### YOUR OBJECTIVE:
Your answer should be the records below, repeated exactly as they stand.

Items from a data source
....

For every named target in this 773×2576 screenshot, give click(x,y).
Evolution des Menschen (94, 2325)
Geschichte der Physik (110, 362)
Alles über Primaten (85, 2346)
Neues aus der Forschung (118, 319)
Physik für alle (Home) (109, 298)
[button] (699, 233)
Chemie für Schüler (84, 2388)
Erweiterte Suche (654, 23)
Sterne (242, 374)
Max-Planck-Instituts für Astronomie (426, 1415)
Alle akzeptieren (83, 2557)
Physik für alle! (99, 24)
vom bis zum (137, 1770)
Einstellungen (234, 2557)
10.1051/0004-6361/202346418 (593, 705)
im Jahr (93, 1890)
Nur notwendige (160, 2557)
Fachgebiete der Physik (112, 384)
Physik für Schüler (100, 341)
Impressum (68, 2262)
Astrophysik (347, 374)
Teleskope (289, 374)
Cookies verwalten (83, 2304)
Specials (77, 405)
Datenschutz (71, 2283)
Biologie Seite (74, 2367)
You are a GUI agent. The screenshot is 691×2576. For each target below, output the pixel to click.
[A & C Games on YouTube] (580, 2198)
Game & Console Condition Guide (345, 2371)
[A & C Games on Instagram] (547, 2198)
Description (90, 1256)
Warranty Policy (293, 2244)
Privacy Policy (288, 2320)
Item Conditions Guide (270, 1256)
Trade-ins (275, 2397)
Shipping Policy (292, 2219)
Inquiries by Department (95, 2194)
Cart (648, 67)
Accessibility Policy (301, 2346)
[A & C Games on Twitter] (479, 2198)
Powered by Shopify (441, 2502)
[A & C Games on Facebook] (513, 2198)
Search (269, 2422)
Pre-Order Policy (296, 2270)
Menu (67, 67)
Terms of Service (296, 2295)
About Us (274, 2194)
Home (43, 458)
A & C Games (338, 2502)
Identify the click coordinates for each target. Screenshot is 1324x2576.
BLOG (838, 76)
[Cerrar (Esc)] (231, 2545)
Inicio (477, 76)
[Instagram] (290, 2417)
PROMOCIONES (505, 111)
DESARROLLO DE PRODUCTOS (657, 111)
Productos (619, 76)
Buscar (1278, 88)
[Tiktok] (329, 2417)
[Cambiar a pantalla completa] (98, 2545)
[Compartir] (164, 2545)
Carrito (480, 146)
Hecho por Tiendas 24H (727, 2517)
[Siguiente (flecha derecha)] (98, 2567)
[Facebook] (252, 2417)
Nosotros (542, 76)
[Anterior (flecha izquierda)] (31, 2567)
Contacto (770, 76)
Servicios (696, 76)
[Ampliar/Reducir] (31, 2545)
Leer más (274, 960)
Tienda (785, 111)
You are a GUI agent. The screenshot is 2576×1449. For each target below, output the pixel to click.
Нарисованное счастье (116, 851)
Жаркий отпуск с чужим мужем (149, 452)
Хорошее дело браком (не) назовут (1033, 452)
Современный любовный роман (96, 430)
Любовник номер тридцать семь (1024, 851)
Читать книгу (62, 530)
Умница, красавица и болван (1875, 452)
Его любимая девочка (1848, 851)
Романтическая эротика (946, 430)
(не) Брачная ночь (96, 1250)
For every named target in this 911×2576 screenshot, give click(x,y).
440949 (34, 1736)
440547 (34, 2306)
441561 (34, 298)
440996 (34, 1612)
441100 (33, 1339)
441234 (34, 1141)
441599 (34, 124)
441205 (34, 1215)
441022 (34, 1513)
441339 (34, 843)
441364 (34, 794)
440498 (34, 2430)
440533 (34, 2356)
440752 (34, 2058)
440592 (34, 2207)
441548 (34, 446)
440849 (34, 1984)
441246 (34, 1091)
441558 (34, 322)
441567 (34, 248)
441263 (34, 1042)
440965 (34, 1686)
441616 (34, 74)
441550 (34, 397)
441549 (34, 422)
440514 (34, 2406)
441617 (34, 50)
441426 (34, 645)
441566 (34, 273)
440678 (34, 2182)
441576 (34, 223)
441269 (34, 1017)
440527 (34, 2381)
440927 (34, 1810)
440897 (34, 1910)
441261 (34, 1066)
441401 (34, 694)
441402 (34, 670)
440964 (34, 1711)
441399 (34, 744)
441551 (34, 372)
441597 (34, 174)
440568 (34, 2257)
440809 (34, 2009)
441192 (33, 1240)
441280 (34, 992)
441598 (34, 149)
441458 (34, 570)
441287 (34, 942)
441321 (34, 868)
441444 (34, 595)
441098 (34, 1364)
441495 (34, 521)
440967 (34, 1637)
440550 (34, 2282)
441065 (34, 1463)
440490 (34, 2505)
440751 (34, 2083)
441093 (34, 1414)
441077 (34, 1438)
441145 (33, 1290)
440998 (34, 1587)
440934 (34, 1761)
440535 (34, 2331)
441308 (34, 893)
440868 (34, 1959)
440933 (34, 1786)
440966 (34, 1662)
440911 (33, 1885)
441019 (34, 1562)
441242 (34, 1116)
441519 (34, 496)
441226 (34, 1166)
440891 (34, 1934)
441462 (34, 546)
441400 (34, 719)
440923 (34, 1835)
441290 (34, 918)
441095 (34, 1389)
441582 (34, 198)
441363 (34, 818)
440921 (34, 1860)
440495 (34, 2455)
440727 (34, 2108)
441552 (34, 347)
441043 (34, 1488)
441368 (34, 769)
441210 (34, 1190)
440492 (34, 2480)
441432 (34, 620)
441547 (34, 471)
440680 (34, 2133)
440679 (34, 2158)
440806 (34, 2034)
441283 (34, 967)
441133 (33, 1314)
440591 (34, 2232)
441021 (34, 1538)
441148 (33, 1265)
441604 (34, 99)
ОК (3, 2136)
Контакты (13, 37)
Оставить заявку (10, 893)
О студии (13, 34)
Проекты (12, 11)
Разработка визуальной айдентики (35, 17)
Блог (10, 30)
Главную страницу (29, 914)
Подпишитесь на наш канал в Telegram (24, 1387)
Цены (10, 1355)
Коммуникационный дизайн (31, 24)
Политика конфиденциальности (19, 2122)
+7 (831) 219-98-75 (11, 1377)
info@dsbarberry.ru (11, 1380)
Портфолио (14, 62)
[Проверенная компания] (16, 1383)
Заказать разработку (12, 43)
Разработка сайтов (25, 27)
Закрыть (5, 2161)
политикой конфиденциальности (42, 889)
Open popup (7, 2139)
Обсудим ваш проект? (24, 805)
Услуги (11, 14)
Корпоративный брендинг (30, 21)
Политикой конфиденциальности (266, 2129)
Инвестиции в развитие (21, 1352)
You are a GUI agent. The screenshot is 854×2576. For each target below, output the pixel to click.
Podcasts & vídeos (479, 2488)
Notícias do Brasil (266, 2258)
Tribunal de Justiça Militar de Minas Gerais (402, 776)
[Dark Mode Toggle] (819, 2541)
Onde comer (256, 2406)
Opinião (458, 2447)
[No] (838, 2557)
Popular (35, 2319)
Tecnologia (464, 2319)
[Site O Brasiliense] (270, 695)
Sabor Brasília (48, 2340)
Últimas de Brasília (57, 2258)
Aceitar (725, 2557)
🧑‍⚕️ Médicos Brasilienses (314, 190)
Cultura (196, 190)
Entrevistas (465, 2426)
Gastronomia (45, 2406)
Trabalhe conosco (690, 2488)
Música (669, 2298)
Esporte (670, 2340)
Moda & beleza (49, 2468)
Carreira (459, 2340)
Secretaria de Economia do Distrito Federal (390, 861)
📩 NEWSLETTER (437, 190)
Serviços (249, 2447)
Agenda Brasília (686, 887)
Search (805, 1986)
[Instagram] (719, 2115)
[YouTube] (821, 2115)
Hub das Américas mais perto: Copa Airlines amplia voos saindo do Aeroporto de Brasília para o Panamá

....

### TASK ANSWER:
For every named target in this 773×2576 screenshot, give click(x,y).
Evolution des Menschen (94, 2325)
Geschichte der Physik (110, 362)
Alles über Primaten (85, 2346)
Neues aus der Forschung (118, 319)
Physik für alle (Home) (109, 298)
[button] (699, 233)
Chemie für Schüler (84, 2388)
Erweiterte Suche (654, 23)
Sterne (242, 374)
Max-Planck-Instituts für Astronomie (426, 1415)
Alle akzeptieren (83, 2557)
Physik für alle! (99, 24)
vom bis zum (137, 1770)
Einstellungen (234, 2557)
10.1051/0004-6361/202346418 (593, 705)
im Jahr (93, 1890)
Nur notwendige (160, 2557)
Fachgebiete der Physik (112, 384)
Physik für Schüler (100, 341)
Impressum (68, 2262)
Astrophysik (347, 374)
Teleskope (289, 374)
Cookies verwalten (83, 2304)
Specials (77, 405)
Datenschutz (71, 2283)
Biologie Seite (74, 2367)
You are a GUI agent. The screenshot is 691×2576. For each target below, output the pixel to click.
[A & C Games on YouTube] (580, 2198)
Game & Console Condition Guide (345, 2371)
[A & C Games on Instagram] (547, 2198)
Description (90, 1256)
Warranty Policy (293, 2244)
Privacy Policy (288, 2320)
Item Conditions Guide (270, 1256)
Trade-ins (275, 2397)
Shipping Policy (292, 2219)
Inquiries by Department (95, 2194)
Cart (648, 67)
Accessibility Policy (301, 2346)
[A & C Games on Twitter] (479, 2198)
Powered by Shopify (441, 2502)
[A & C Games on Facebook] (513, 2198)
Search (269, 2422)
Pre-Order Policy (296, 2270)
Menu (67, 67)
Terms of Service (296, 2295)
About Us (274, 2194)
Home (43, 458)
A & C Games (338, 2502)
Identify the click coordinates for each target. Screenshot is 1324x2576.
BLOG (838, 76)
[Cerrar (Esc)] (231, 2545)
Inicio (477, 76)
[Instagram] (290, 2417)
PROMOCIONES (505, 111)
DESARROLLO DE PRODUCTOS (657, 111)
Productos (619, 76)
Buscar (1278, 88)
[Tiktok] (329, 2417)
[Cambiar a pantalla completa] (98, 2545)
[Compartir] (164, 2545)
Carrito (480, 146)
Hecho por Tiendas 24H (727, 2517)
[Siguiente (flecha derecha)] (98, 2567)
[Facebook] (252, 2417)
Nosotros (542, 76)
[Anterior (flecha izquierda)] (31, 2567)
Contacto (770, 76)
Servicios (696, 76)
[Ampliar/Reducir] (31, 2545)
Leer más (274, 960)
Tienda (785, 111)
You are a GUI agent. The screenshot is 2576×1449. For each target below, output the pixel to click.
Нарисованное счастье (116, 851)
Жаркий отпуск с чужим мужем (149, 452)
Хорошее дело браком (не) назовут (1033, 452)
Современный любовный роман (96, 430)
Любовник номер тридцать семь (1024, 851)
Читать книгу (62, 530)
Умница, красавица и болван (1875, 452)
Его любимая девочка (1848, 851)
Романтическая эротика (946, 430)
(не) Брачная ночь (96, 1250)
For every named target in this 911×2576 screenshot, give click(x,y).
440949 (34, 1736)
440547 (34, 2306)
441561 (34, 298)
440996 (34, 1612)
441100 (33, 1339)
441234 (34, 1141)
441599 (34, 124)
441205 (34, 1215)
441022 (34, 1513)
441339 (34, 843)
441364 (34, 794)
440498 (34, 2430)
440533 (34, 2356)
440752 (34, 2058)
440592 (34, 2207)
441548 (34, 446)
440849 (34, 1984)
441246 (34, 1091)
441558 (34, 322)
441567 (34, 248)
441263 (34, 1042)
440965 (34, 1686)
441616 (34, 74)
441550 (34, 397)
441549 (34, 422)
440514 (34, 2406)
441617 (34, 50)
441426 (34, 645)
441566 (34, 273)
440678 (34, 2182)
441576 (34, 223)
441269 (34, 1017)
440527 (34, 2381)
440927 (34, 1810)
440897 (34, 1910)
441261 (34, 1066)
441401 (34, 694)
441402 (34, 670)
440964 (34, 1711)
441399 (34, 744)
441551 (34, 372)
441597 (34, 174)
440568 (34, 2257)
440809 (34, 2009)
441192 (33, 1240)
441280 (34, 992)
441598 (34, 149)
441458 (34, 570)
441287 (34, 942)
441321 (34, 868)
441444 (34, 595)
441098 (34, 1364)
441495 (34, 521)
440967 (34, 1637)
440550 (34, 2282)
441065 (34, 1463)
440490 (34, 2505)
440751 (34, 2083)
441093 (34, 1414)
441077 (34, 1438)
441145 (33, 1290)
440998 (34, 1587)
440934 (34, 1761)
440535 (34, 2331)
441308 (34, 893)
440868 (34, 1959)
440933 (34, 1786)
440966 (34, 1662)
440911 (33, 1885)
441019 (34, 1562)
441242 (34, 1116)
441519 (34, 496)
441226 (34, 1166)
440891 (34, 1934)
441462 (34, 546)
441400 (34, 719)
440923 (34, 1835)
441290 (34, 918)
441095 (34, 1389)
441582 (34, 198)
441363 (34, 818)
440921 (34, 1860)
440495 (34, 2455)
440727 (34, 2108)
441552 (34, 347)
441043 (34, 1488)
441368 (34, 769)
441210 (34, 1190)
440492 (34, 2480)
441432 (34, 620)
441547 (34, 471)
440680 (34, 2133)
440679 (34, 2158)
440806 (34, 2034)
441283 (34, 967)
441133 (33, 1314)
440591 (34, 2232)
441021 (34, 1538)
441148 (33, 1265)
441604 (34, 99)
ОК (3, 2136)
Контакты (13, 37)
Оставить заявку (10, 893)
О студии (13, 34)
Проекты (12, 11)
Разработка визуальной айдентики (35, 17)
Блог (10, 30)
Главную страницу (29, 914)
Подпишитесь на наш канал в Telegram (24, 1387)
Цены (10, 1355)
Коммуникационный дизайн (31, 24)
Политика конфиденциальности (19, 2122)
+7 (831) 219-98-75 (11, 1377)
info@dsbarberry.ru (11, 1380)
Портфолио (14, 62)
[Проверенная компания] (16, 1383)
Заказать разработку (12, 43)
Разработка сайтов (25, 27)
Закрыть (5, 2161)
политикой конфиденциальности (42, 889)
Open popup (7, 2139)
Обсудим ваш проект? (24, 805)
Услуги (11, 14)
Корпоративный брендинг (30, 21)
Политикой конфиденциальности (266, 2129)
Инвестиции в развитие (21, 1352)
You are a GUI agent. The screenshot is 854×2576. For each target below, output the pixel to click.
Podcasts & vídeos (479, 2488)
Notícias do Brasil (266, 2258)
Tribunal de Justiça Militar de Minas Gerais (402, 776)
[Dark Mode Toggle] (819, 2541)
Onde comer (256, 2406)
Opinião (458, 2447)
[No] (838, 2557)
Popular (35, 2319)
Tecnologia (464, 2319)
[Site O Brasiliense] (270, 695)
Sabor Brasília (48, 2340)
Últimas de Brasília (57, 2258)
Aceitar (725, 2557)
🧑‍⚕️ Médicos Brasilienses (314, 190)
Cultura (196, 190)
Entrevistas (465, 2426)
Gastronomia (45, 2406)
Trabalhe conosco (690, 2488)
Música (669, 2298)
Esporte (670, 2340)
Moda & beleza (49, 2468)
Carreira (459, 2340)
Secretaria de Economia do Distrito Federal (390, 861)
📩 NEWSLETTER (437, 190)
Serviços (249, 2447)
Agenda Brasília (686, 887)
Search (805, 1986)
[Instagram] (719, 2115)
[YouTube] (821, 2115)
Hub das Américas mais perto: Copa Airlines amplia voos saindo do Aeroporto de Brasília para o Panamá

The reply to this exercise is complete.